Lulicious

Sunday, November 19, 2006

Epiphinette

It's a small epiphany but an epiphany nonetheless. And for me, an astounding and tingly start...
Baby steps. I walk almost every day now. A quick trip to the gym then a long trip to the park. I try to get a few minutes of intermittent running in there too. My stamina is improving and so is my motivation. Today, for the first time, the tiniest positive thoughts began to arrive on their own. It was amazing, light, surprising, wispy. It was almost euphoric... I can't remember when I ever liked my body. I have spent hours before a mirror, shredding myself, cursing, torturing, analyzing, scrutinizing. Today, I felt the first inkling of what it will be like to LIKE my body. To be proud. I ran on dimply thighs, chubbed out knees, a flapping behind and in the midst, a glimmer. I liked what my dimply thighs could do, what my chubbed out knees and thick ankles could carry.
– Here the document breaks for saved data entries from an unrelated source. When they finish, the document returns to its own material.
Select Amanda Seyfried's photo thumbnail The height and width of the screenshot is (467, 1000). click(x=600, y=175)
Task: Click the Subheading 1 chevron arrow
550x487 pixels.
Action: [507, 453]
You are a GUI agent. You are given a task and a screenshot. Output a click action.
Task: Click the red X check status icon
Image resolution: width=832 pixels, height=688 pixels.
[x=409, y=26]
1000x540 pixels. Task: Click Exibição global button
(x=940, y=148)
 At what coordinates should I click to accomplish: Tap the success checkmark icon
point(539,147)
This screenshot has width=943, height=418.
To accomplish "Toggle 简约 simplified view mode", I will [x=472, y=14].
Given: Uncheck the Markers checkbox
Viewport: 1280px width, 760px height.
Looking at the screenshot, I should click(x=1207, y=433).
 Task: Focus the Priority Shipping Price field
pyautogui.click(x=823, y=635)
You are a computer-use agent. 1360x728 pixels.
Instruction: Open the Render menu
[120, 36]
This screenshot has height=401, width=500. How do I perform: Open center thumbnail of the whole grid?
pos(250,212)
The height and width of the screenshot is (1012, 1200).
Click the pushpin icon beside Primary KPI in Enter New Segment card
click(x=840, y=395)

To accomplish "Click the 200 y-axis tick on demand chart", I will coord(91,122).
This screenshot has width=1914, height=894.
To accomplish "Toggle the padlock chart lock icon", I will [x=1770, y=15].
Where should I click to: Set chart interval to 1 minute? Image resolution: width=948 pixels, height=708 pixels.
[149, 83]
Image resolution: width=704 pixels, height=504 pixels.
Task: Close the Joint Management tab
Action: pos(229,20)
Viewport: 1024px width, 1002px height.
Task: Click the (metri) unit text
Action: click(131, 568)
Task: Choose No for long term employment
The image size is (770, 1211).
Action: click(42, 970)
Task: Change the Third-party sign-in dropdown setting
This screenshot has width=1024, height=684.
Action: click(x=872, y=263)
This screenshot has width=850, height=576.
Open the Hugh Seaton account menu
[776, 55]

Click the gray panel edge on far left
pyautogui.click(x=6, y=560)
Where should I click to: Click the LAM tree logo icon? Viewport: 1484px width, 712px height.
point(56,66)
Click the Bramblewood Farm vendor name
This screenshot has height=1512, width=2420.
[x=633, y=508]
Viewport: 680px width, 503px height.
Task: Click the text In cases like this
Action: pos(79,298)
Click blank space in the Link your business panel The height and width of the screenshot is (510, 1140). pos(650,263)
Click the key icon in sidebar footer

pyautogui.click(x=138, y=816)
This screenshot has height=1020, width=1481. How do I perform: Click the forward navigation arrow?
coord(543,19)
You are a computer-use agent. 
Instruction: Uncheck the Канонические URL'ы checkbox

My swollen and achy feet that were taking me where I need to go. I liked my body, not for what it looked like, but for what it can DO. It is powerful. And it can obey. I can focus on my tummy and it can get smaller. I can dedicate time to my arms, and they transform. It isn't instantaneous, of course (uh, by any means) but my body is no longer out of my control. I guess it never really was... but now I have harnessed what it means to KNOW that. And I know it. A blessing.